For more information on violin plots and KDE, the scikit-learn docs
have a great section: http://scikit-learn.org/stable/modules/density.html
"""

import random
import numpy as np
import matplotlib.pyplot as plt

# fake data
fs = 10  # fontsize
pos = [1, 2, 4, 5, 7, 8]
data = [np.random.normal(0, std, size=100) for std in pos]

fig, axes = plt.subplots(nrows=2, ncols=3, figsize=(6, 6))

axes[0, 0].violinplot(data, pos, points=20, widths=0.3,
                      showmeans=True, showextrema=True, showmedians=True)
axes[0, 0].set_title('Custom violinplot 1', fontsize=fs)

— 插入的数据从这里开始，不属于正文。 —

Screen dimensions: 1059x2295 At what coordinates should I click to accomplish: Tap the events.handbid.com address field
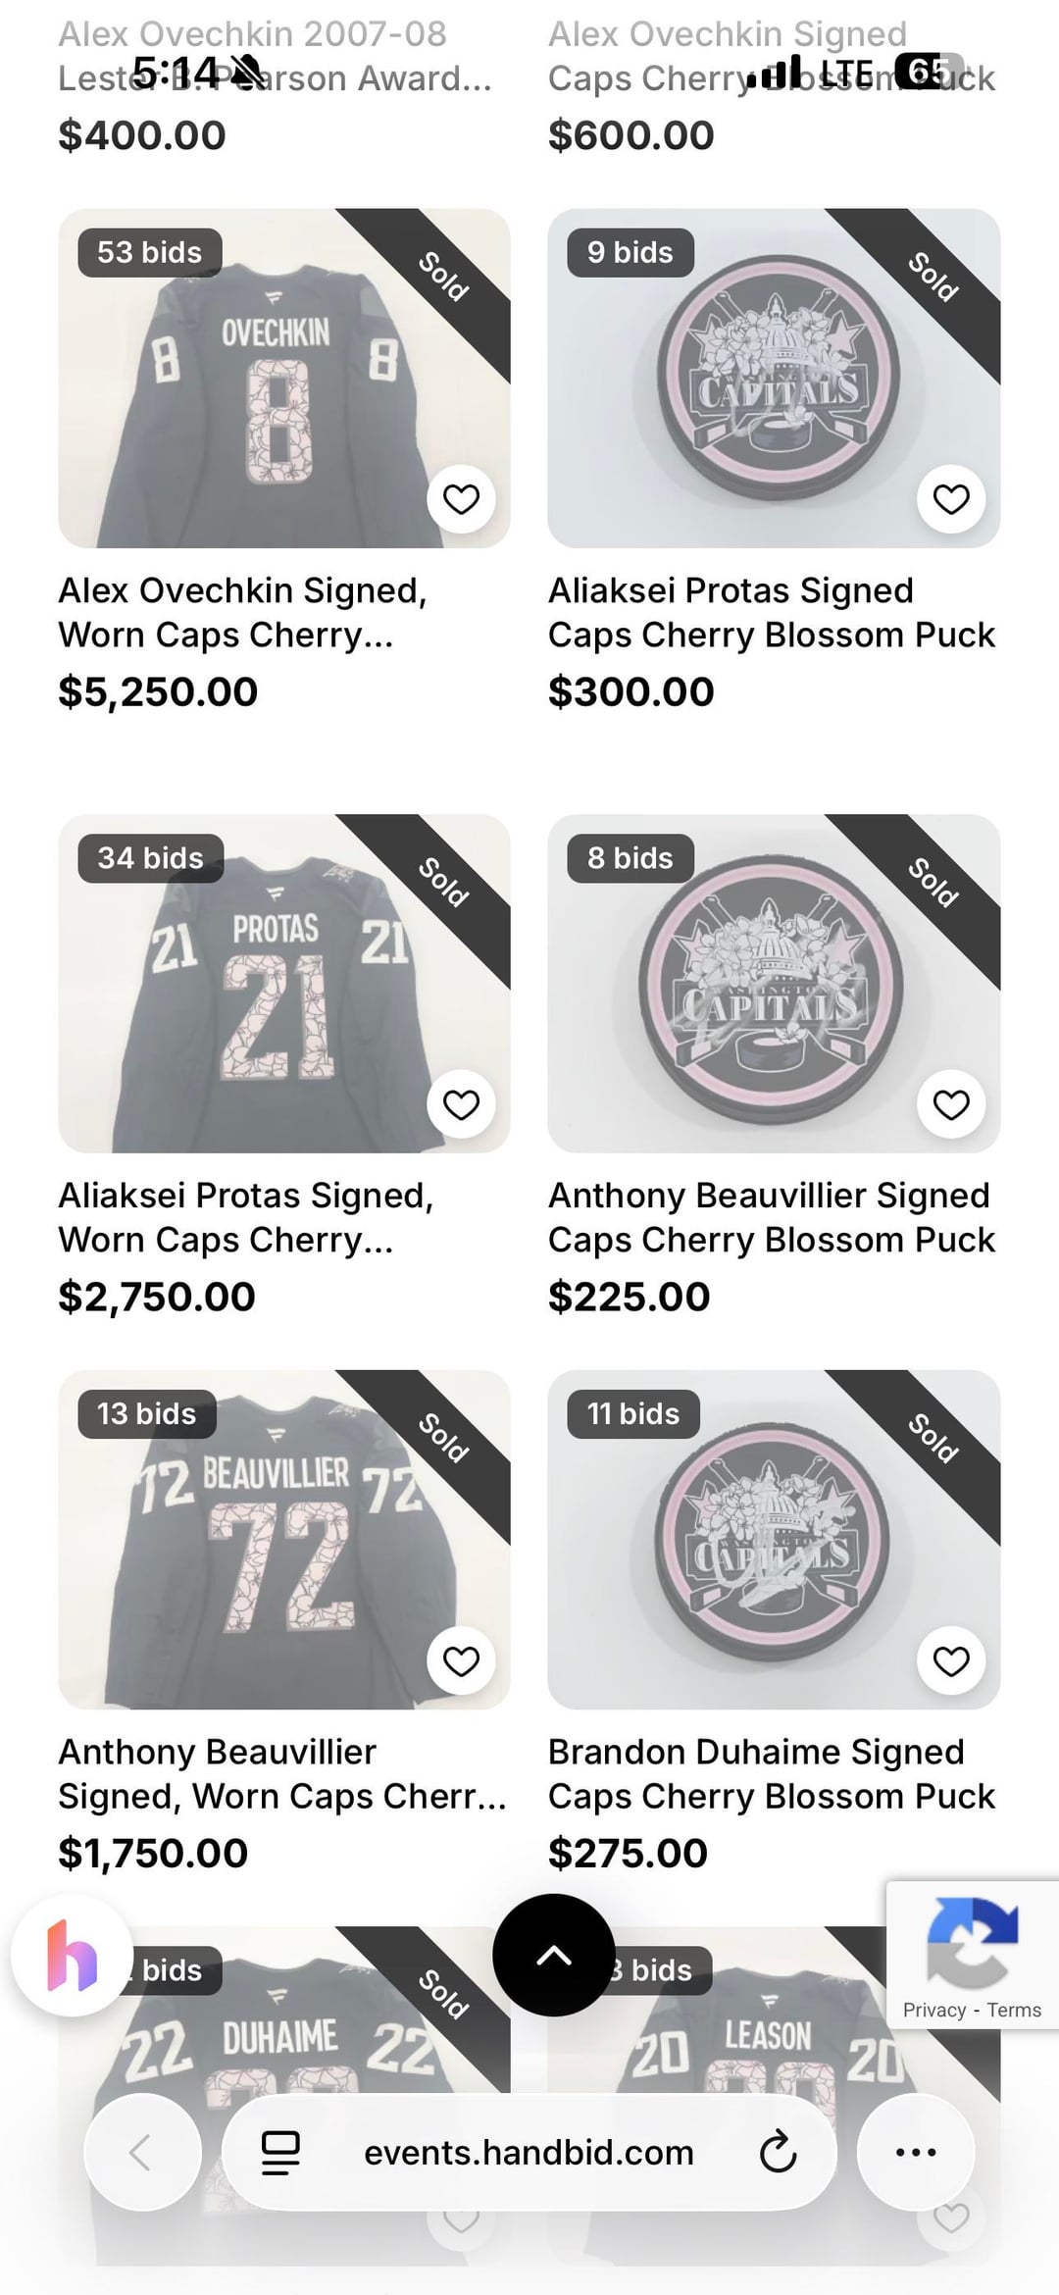[529, 2152]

axes[0, 1].violinplot(data, pos, points=40, widths=0.5,
                      showmeans=True, showextrema=True, showmedians=True,
                      bw_method='silverman')
axes[0, 1].set_title('Custom violinplot 2', fontsize=fs)

axes[0, 2].violinplot(data, pos, points=60, widths=0.7, showmeans=True,
                      showextrema=True, showmedians=True, bw_method=0.5)
axes[0, 2].set_title('Custom violinplot 3', fontsize=fs)

axes[1, 0].violinplot(data, pos, points=80, vert=False, widths=0.7,
                      showmeans=True, showextrema=True, showmedians=True)
axes[1, 0].set_title('Custom violinplot 4', fontsize=fs)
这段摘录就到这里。